▶ _Sumber_
··········

Makassar, Eksepsi Online (24/01) – Panitia Pemilihan Umum Keluarga Mahasiswa Fakultas Hukum Universitas Hasanuddin (PPU KEMA FH-UH) menjadi sorotan setelah menerbitkan tiga surat keputusan resmi terkait status pasangan calon nomor urut 2, Dzikrullah Al Muta’al dan Muhammad Naufal Alwan Mudian. Surat keputusan ini menjadi tindak lanjut dari polemik yang sebelumnya diumumkan melalui Instagram Story pada Senin (20/01).
Dalam Surat Keputusan Nomor 008/B/PPU/KEMA FH-UH/I/2025 yang diterbitkan pada Rabu (22/01), PPU menyatakan bahwa Muhammad Naufal Alwan Mudian, calon wakil presiden nomor urut 2, dinyatakan gugur dari pencalonan karena tidak memenuhi persyaratan administrasi pendaftaran.
Pasangan calon nomor urut 1, Muhammad Dzaky Arya Nauval dan Fathan Rezky A., menyampaikan kekecewaan mereka terhadap dinamika pemilu yang dinilai penuh dengan kejanggalan.
“Bukan hanya keputusan terakhir tersebut yang membuat kami merasa kecewa, namun sedari awal sudah banyak kejanggalan yang dibuat oleh Panitia Pemilihan Umum 2025,” ungkap Dzaky saat diwawancarai oleh Reporter Eksepsi.
Mereka menyoroti beberapa masalah yang dianggap mengganggu proses pemilu, seperti pengumuman mendadak, ketidakjelasan proses verifikasi berkas, dan minimnya transparansi dari PPU.

··········

▶ _Tugas yang Diminta_
1 - Tolong tentukan apakah pernyataan (a), (b), dan (c) sesuai dengan berita, lalu jawab ya atau tidak disertai kutipan persis dari berita yang menjadi penentunya. (a) PPU menerbitkan tiga surat keputusan resmi terkait status pasangan calon nomor urut 2. (b) Surat Keputusan Nomor 008/B/PPU/KEMA FH-UH/I/2025 diterbitkan pada Senin (20/01). (c) Dzikrullah Al Muta’al dinyatakan gugur dari pencalonan.
2 - Menurut berita, masalah apa saja yang disoroti pasangan calon nomor urut 1 dalam proses pemilu?
Gunakan hanya berita di atas sebagai pegangan.

Data lokasi kata dan elemen
··········

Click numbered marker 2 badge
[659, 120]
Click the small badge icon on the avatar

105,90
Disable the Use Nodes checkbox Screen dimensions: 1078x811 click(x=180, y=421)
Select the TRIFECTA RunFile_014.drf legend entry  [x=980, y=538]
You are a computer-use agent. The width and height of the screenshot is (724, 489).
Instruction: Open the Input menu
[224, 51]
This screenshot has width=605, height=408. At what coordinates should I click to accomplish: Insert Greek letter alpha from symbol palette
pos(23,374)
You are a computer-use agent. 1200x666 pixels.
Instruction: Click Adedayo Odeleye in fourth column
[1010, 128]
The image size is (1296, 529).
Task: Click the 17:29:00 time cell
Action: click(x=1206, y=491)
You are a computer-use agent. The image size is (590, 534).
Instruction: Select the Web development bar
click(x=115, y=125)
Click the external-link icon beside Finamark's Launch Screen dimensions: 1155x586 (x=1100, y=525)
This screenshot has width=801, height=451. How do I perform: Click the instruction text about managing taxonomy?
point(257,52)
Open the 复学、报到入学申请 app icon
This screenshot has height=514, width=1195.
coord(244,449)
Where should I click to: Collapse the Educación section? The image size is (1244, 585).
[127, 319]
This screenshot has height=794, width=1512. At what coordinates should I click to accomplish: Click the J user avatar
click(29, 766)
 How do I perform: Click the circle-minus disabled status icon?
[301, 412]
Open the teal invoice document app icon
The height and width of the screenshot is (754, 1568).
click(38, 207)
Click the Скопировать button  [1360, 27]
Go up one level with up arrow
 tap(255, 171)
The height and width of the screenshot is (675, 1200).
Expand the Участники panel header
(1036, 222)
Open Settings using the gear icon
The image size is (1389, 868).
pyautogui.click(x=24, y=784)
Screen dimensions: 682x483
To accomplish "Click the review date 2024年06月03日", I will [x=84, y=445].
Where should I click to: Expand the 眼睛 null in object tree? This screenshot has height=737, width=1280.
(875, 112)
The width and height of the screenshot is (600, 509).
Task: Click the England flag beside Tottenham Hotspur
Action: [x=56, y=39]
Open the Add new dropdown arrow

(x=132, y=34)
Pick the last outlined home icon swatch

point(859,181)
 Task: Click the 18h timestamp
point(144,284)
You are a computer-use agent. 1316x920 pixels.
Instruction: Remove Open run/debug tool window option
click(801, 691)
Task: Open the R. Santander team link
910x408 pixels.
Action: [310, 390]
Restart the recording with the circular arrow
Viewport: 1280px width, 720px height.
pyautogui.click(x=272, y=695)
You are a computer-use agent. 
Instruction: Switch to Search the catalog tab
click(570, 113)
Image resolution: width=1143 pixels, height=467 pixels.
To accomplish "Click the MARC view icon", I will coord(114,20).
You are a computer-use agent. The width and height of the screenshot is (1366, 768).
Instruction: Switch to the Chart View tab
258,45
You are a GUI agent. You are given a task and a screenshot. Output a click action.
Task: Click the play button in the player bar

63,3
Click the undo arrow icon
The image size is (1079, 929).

··········

▶ _Pembahasan Jawaban_
1 -
(a) Ya: "menerbitkan tiga surat keputusan resmi terkait status pasangan calon nomor urut 2".
(b) Tidak: "yang diterbitkan pada Rabu (22/01)".
(c) Tidak: "Muhammad Naufal Alwan Mudian, calon wakil presiden nomor urut 2, dinyatakan gugur dari pencalonan".

2 - Pengumuman mendadak, ketidakjelasan proses verifikasi berkas, dan minimnya transparansi dari PPU.